→ Geselecteerd fragment
□ □ □ □ □ □ □

A: Ja klopt, maar dat heb ik al tegen [slachtoffer] verteld en wil er verder niks mee.
V: Wat heb je precies tegen [slachtoffer] verteld?
A: Dat ik zag dat ze knock out werd geslagen door een onbekende jongen. Daarna werd er over haar gezicht geaaid en geduwd. Ook zag ik dat er een voet over haar gezicht wreef. Ik had al gehoord van [slachtoffer] dat ze daardoor blauwe plekken had gekregen en ook dat ze aardig wat alcohol had gedronken. Ik zag daarna dat ze een lul in haar mond kreeg en dat hij daarna boven op haar ging zitten en dat ze toen gingen vrijen.
V: Wie deed zijn lul in haar mond?
A: [verdachte]
V: Wie ging er bovenop haar zitten?
A: [verdachte] .
V: Waren er nog meer die dit bij haar deden?
A: Nee, die onbekende jongen had haar knock out geslagen.
V: Waar was dit gebeurd, bank, grond, ergens anders?
A: Op een bed.
V: Hoe lag [slachtoffer] dan?
A: [slachtoffer] lag op haar buik en hij deed haar van achteren.
Een proces-verbaal van bevindingen 21 januari 2020, voor zover inhoudende, zakelijk weergegeven, als relaas van verbalisanten of één van hunner:
Op donderdag 16 januari 2020 omstreeks 17:15 uur sprak ik, verbalisant, telefonisch met getuige [getuige 4] . (..)
[getuige 4] verklaart dat hij via [getuige 2] een filmpje heeft gezien, waarop te zien is dat [slachtoffer] mishandeld en verkracht werd. Die vriend van [getuige 2] zou gebeld zijn via Face-time en op de beelden van dat videogesprek zag [getuige 4] dat een meisje werd verkracht. De vriend van [getuige 2] heeft toen een filmopname gemaakt van dat videogesprek.”

□ □ □ □ □ □ □

→ Vastgelegde gegevens
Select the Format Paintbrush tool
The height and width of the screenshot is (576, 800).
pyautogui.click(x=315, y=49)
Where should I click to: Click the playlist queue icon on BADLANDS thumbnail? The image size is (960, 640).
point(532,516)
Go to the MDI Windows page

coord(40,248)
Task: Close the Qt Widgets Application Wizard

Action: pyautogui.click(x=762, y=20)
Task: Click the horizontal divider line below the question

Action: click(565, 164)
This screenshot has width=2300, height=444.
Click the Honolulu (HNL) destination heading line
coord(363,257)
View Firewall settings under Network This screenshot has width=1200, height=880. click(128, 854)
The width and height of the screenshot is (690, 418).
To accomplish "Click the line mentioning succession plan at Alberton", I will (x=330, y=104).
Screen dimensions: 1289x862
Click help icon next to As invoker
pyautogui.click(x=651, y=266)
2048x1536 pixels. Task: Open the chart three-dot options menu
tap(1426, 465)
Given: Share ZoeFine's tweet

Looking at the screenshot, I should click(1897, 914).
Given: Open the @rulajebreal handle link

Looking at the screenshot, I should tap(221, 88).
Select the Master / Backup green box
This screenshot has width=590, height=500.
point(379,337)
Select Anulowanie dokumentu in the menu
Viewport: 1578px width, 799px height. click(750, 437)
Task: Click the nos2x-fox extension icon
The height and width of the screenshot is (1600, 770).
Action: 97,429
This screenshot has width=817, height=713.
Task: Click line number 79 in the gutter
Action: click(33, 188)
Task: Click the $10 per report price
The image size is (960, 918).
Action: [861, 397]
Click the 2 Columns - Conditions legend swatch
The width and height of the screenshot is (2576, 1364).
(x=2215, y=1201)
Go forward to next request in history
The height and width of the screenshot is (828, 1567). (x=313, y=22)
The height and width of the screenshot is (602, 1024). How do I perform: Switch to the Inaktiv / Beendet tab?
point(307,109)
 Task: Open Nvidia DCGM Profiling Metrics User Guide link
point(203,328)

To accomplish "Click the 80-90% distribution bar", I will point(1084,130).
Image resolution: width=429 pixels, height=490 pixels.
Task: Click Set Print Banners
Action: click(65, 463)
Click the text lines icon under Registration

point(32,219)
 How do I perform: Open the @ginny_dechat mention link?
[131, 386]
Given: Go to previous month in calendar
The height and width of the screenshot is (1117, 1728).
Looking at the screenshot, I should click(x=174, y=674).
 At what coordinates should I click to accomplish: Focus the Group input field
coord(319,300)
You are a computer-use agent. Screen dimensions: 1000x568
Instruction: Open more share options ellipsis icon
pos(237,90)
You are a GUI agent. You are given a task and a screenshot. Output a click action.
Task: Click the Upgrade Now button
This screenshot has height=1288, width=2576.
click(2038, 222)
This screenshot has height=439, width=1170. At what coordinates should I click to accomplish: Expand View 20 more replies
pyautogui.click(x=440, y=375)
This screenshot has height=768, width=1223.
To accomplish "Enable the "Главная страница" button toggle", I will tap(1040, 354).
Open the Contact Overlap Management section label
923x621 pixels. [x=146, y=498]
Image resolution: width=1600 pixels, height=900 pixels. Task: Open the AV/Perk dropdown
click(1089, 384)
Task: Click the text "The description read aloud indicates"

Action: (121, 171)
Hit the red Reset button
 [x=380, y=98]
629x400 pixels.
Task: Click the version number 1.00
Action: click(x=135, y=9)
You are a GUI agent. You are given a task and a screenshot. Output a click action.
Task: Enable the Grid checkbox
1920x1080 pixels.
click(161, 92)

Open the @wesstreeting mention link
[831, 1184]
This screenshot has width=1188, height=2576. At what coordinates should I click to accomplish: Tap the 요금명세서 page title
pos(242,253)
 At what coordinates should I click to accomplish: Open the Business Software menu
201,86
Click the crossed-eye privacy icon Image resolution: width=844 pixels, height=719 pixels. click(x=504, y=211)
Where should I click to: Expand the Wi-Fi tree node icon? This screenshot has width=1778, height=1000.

□ □ □ □ □ □ □

→ Wat wordt gevraagd
1. Druk uit het geselecteerde fragment alles af vanaf "A: Dat ik zag" tot en met "knock out geslagen.".
2. Zet het fragment met de getuigenverklaringen voort, aansluitend op de laatste zin ervan.

→ Uitvoer per opdracht
1.
A: Dat ik zag dat ze knock out werd geslagen door een onbekende jongen. Daarna werd er over haar gezicht geaaid en geduwd. Ook zag ik dat er een voet over haar gezicht wreef. Ik had al gehoord van [slachtoffer] dat ze daardoor blauwe plekken had gekregen en ook dat ze aardig wat alcohol had gedronken. Ik zag daarna dat ze een lul in haar mond kreeg en dat hij daarna boven op haar ging zitten en dat ze toen gingen vrijen.
V: Wie deed zijn lul in haar mond?
A: [verdachte]
V: Wie ging er bovenop haar zitten?
A: [verdachte] .
V: Waren er nog meer die dit bij haar deden?
A: Nee, die onbekende jongen had haar knock out geslagen.

2.
2.2.3
Het door het hof bevestigde vonnis van de rechtbank houdt over deze bewezenverklaring verder onder meer in:
“4.1 Inleiding
Op 17 januari 2020 heeft [slachtoffer] (hierna verder genoemd [slachtoffer] ) een verklaring bij de politie afgelegd, dat zij op 14 januari 2020 naar de woning van verdachte [verdachte] (hierna verder genoemd [verdachte] /verdachte) aan de [a-straat 1] te [plaats] is gegaan. Aldaar waren op dat moment ook de medeverdachten [medeverdachte 1] (hierna verder genoemd [medeverdachte 1] ) en [medeverdachte 2] , roepnaam [medeverdachte 2] , (hierna verder genoemd [medeverdachte 2] ) aanwezig. [slachtoffer] heeft verklaard dat later nog een vierde jongen, te weten [betrokkene 1] (hierna verder genoemd [betrokkene 1] ), de woning heeft betreden. [slachtoffer] heeft verklaard dat zij deze [betrokkene 1] heeft geslagen, waarna hij haar heeft geslagen. Vanaf dat moment heeft [slachtoffer] geen herinneringen meer aan de avond tot het moment dat zij bijkwam op de bank in de woning.
[slachtoffer] heeft verklaard zij de volgende dag een telefoontje kreeg van [getuige 2] die vertelde dat hij een filmpje had gezien waarop te zien was dat [slachtoffer] buiten bewustzijn was en jongens haar verkrachtten. [slachtoffer] kan zich hier niets van herinneren.
De moeder van [slachtoffer] heeft op 21 januari 2020 namens [slachtoffer] aangifte gedaan van verkrachting. In totaal zijn uiteindelijk de vier genoemde verdachten aangehouden. Verdachte was één van hen.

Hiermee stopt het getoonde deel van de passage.